→ **What you need to do**:
1 – Using the article about JC Gregg, decide whether each statement (a), (b), and (c) agrees with it. Answer yes or no for each, and quote the words from the article that settle it. (a) Gregg spent 28 days at a studio in London. (b) Gregg lost 150 pounds through diet and exercise before deciding to compete. (c) The show will run for six weeks.
2 – Write the next part of the article about JC Gregg, starting right after its last sentence.

[Document passage — start]

JC Gregg is the kind of baker who relishes a challenge: He stays up nights hand piping “a million little specks” of frosting so he can customize his own colors.
It’s that meticulous attention to detail and a positive can-do attitude that won the bow-tie-wearing, 50-year-old Costco Wholesale auditor, known by his hashtag #gingerjesuskc, a spot on ABC TV’s “The Great American Baking Show.”
The show’s season premiere double episode starts at 8 p.m. Thursday. The show will continue for four weeks.
This fall Kansas City’s Gregg spent 28 days at London’s Pinewood Studios with nine other contestants from the United States. The contestants were given a series of themed challenges and eliminations while vying for the honor of being crowned “America’s Best Amateur Baker.”
“It was a very diverse crowd,” Gregg says of his fellow contestants, which included a priest, a former contestant whose father had died while she was competing in a previous season, a 60-year-old “yoga mom” and two attorneys.
Gregg decided he wanted to compete following gastric surgery that helped him lose 150 pounds. “I just gained confidence from the surgery and I decided I’m going to be on this show,” he says.
He applied last January. The audition process included phone interviews, a Skype interview and trips to Chicago and New Jersey to compete. “I think it was more my personality than anything,” Gregg says. “It’s where my journey has taken me.”

[Document passage — finish]
[Provided information — start]

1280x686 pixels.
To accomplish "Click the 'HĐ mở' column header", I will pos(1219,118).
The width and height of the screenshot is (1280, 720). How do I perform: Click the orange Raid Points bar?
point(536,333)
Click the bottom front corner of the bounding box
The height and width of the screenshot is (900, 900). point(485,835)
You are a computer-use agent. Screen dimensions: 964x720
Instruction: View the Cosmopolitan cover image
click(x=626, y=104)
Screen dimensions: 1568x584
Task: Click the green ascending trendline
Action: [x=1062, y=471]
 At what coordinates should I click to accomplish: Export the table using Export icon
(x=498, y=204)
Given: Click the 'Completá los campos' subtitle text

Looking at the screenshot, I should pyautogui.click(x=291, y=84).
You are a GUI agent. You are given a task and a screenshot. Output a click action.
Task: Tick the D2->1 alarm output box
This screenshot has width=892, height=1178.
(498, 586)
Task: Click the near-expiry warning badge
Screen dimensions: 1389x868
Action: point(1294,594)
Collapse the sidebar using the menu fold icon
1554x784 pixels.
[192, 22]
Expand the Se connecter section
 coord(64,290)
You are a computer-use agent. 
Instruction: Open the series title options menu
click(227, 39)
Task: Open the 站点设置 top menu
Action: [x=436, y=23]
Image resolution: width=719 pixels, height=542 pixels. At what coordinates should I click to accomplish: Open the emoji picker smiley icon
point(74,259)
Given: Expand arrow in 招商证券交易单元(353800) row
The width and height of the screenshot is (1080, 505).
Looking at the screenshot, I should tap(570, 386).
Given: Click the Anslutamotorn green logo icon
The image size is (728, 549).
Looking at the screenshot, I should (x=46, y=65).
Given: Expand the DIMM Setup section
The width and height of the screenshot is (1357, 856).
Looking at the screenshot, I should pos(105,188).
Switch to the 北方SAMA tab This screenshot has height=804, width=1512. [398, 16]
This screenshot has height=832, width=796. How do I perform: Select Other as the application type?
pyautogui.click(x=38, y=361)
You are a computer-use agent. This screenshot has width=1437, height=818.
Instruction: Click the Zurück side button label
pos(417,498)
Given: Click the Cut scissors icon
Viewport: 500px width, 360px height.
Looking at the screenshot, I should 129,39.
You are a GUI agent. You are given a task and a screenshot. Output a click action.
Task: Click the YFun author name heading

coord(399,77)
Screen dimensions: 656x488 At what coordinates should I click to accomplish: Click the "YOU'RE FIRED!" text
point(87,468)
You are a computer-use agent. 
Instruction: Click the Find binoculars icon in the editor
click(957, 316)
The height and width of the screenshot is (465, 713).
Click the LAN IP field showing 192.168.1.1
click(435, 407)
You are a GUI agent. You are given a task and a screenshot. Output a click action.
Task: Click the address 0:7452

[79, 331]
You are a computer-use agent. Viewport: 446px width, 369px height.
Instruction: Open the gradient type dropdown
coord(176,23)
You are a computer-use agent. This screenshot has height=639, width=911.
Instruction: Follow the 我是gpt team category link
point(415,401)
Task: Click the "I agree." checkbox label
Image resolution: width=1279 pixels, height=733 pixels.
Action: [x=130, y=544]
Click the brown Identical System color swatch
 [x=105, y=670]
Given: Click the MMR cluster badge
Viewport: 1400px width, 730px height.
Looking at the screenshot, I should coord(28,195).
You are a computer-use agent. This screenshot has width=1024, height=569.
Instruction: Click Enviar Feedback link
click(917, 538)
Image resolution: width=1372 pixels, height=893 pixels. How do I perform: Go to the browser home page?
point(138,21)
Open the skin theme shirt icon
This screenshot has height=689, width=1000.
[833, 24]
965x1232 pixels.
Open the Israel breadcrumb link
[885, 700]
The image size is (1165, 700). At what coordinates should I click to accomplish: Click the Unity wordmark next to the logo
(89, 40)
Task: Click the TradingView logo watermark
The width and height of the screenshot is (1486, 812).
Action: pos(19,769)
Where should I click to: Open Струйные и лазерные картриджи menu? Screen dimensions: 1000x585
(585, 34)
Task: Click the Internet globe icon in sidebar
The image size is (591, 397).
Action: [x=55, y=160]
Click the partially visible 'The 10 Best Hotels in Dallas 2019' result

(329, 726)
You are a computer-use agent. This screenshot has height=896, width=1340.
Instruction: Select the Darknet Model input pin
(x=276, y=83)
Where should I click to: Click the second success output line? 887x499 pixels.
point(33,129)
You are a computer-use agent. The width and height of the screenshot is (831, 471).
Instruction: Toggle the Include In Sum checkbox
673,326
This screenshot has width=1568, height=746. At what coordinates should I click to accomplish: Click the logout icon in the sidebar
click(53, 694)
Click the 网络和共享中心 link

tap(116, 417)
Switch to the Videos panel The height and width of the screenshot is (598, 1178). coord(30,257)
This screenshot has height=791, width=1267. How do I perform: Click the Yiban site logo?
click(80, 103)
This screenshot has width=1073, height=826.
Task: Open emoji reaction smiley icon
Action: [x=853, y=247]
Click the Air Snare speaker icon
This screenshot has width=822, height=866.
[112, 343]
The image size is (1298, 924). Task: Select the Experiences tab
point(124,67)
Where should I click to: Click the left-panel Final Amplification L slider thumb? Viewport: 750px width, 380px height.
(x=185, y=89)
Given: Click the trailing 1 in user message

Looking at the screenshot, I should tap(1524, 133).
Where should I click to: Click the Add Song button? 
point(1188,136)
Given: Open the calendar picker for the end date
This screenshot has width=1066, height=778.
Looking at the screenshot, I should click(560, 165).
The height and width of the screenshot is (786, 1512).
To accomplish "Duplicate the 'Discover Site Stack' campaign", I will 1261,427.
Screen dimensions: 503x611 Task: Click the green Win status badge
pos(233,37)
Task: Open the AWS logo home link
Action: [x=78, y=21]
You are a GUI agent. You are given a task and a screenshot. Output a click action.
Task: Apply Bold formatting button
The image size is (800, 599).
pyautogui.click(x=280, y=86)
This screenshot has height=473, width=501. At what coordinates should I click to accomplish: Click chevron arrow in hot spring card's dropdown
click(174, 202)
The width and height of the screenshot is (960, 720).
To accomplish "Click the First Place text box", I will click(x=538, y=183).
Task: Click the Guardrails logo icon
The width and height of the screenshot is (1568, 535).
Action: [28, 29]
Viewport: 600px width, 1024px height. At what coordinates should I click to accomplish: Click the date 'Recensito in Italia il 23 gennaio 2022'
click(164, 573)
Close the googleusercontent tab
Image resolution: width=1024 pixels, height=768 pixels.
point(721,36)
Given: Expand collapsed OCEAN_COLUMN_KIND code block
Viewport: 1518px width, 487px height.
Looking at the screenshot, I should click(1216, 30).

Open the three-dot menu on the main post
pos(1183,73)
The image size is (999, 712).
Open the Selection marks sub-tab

[Provided information — finish]

→ **Answers for the tasks**:
1 –
(a) Yes: "This fall Kansas City’s Gregg spent 28 days at London’s Pinewood Studios"
(b) No: "Gregg decided he wanted to compete following gastric surgery that helped him lose 150 pounds."
(c) No: "The show will continue for four weeks."

2 –
From May to September, Gregg practiced his recipes in preparation to bake across the pond. It took two days to film each episode: Contestants started at 6:30 a.m. and baked until 10 p.m., and they would take the next day off to prepare for the following day’s challenge.
“We knew what we were baking with the exception of the technical challenges,” he says. And although he can’t reveal how he did before the show begins, he “did really, really well in all my technicals.”
Like Robert Duensing of Best Regards, who competed in the Food Network’s “The Christmas Cookie Challenge” earlier this week, Gregg is self-taught. He started baking after his mother died in 2001 because he missed her signature mayonnaise chocolate cake.
Instead of making it the old-fashioned way, Gregg decided to experiment with spherification, a molecular gastronomy technique that allows him to suspend the fat in a viscous globule to make the cake even more moist.
“I like to see just how far you can push the envelope,” he says.
Almost nightly you can find a post on social media from Gregg, who needs only 4 1/2 hours of sleep a night, that jokingly begins, “Tonight I accidentally made …”
This week he’s made baklava with homemade pistachio butter and passion fruit macarons with chocolate Pop Rocks. His favorite dessert? “Anything with peanut butter and chocolate.”
To keep the weight off, Gregg is careful about how much of his own baking he taste tests. “I sample less because I know what my base recipes taste like,” he says.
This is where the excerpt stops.